Sometimes people ask me this question and I just don’t know what to say. Words like ‘a love-hate relationship’ comes to mind, but when you hate the stuff you write and you love it at the same time because you realise, you really know, this is me, there is nothing else left, then putting this into words becomes a delicate balancing act. Last week I read a review about one of my favourite writers David Foster Wallace on ‘The Nature of Fun’ who describes it perfectly. A few paragraphs:
The damaged-infant trope is perfect because it captures the mix of repulsion and love the fiction writer feels for something he’s working on. The fiction always comes out so horrifically defective, so hideous a betrayal of all your hopes for it – a cruel and repellent caricature of the perfection of its conception – yes, understand: grotesque because imperfect. And yet it’s yours, the infant is, it’s you, and you love it (…)
So you’re in a bit of a dicey position: you love the infant and want others to love it, but that means you hope others won’t see it correctly. You want to sort of fool people: you want them to see as perfect what you in your heart know is a betrayal of all perfection.

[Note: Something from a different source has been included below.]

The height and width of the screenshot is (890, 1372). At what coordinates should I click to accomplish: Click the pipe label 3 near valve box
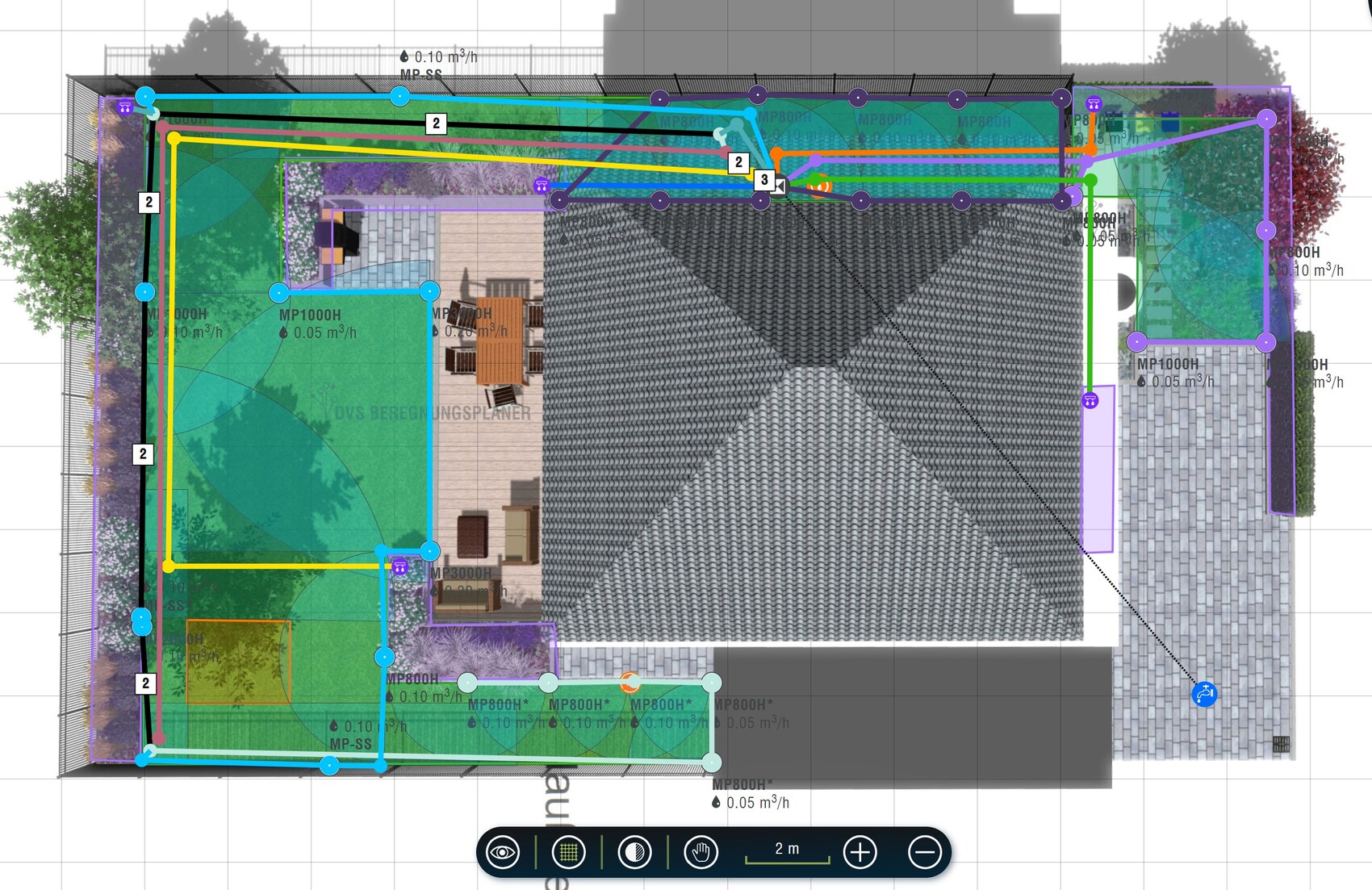[x=763, y=180]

Or else you don’t want to fool these people; what you want is you want them to see and love a lovely, miraculous, perfect, ad-ready infant and to be right, correct, in what they see and feel. You want to be terribly wrong: you want the damaged infant’s hideousness to turn out to have been nothing but your own weird delusion or hallucination. But that’d mean you were crazy:
(…) it’d also mean you see and despise hideousness in a thing you made (and love), in your spawn, in certain ways you. And this last, best hope – this’d represent something way worse than just very bad parenting; it’d be a terrible kind of self-assault, almost self-torture. But that’s still what you most want: to be completely, insanely, suicidally wrong.
(…) The smart thing to say, I think, is that the way out of this bind is to work your way somehow back to your original motivation: fun. (…) Under fun’s new administration, writing fiction becomes a way to go deep inside yourself and illuminate precisely the stuff you don’t want to see or let anyone else see, and this stuff usually turns out (paradoxically) to be precisely the stuff all writers and readers share and respond to, feel.
I know this comes close to the trope of the ‘tortured artist’, who goes crazy because his world and ‘reality’ don’t seem to fit, ever, but if you read Wallace’s piece, he works his way through it. Or did he?
Instead of the image of a child, my work has more the feeling of a ‘Frankenstein’s monster’ about it. Botched together from parts that where available at the time, and the results keep turning up where ever I go, haunting me. ‘It’ never got named by its creator, and is refered to as it, monster, deamon etc. to put as much distance between maker and creature as possible. In the arts that is usually done the other way around. Either you destroy your work or you make the artist ‘anonymous’ or give any other name. And there we have it, another strategy to try out. Luckey, there is still fun to be had… write about it?